- [Given problem]
Copy the lines below exactly, starting at the line that contains "Given: Toggle the" and ending with the final line.

- [Dataset records]
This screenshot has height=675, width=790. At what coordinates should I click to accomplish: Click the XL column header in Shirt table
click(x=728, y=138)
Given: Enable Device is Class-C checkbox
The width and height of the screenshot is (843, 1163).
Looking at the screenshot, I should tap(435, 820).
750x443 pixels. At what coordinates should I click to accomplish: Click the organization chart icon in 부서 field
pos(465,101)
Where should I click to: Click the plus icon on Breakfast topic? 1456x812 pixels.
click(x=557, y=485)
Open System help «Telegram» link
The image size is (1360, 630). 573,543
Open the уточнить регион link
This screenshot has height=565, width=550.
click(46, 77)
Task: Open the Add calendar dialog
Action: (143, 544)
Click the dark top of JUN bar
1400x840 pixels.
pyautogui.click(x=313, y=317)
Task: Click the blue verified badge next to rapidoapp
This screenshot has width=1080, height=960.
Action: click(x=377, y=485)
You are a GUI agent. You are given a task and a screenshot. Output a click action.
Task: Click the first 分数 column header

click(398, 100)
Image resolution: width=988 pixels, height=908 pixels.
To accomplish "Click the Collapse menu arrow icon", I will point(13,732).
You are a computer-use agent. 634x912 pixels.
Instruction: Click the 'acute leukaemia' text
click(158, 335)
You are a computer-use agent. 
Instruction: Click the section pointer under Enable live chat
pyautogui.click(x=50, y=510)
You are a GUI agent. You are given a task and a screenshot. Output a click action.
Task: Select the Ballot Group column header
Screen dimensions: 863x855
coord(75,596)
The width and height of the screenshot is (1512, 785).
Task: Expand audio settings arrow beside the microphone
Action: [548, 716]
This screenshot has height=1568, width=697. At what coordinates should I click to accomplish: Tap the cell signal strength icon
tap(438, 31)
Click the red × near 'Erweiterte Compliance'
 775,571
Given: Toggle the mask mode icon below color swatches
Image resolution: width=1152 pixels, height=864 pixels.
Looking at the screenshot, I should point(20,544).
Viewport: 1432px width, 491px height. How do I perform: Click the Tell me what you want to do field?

- [Correct answer]
Given: Toggle the mask mode icon below color swatches
Image resolution: width=1152 pixels, height=864 pixels.
Looking at the screenshot, I should point(20,544).
Viewport: 1432px width, 491px height. How do I perform: Click the Tell me what you want to do field?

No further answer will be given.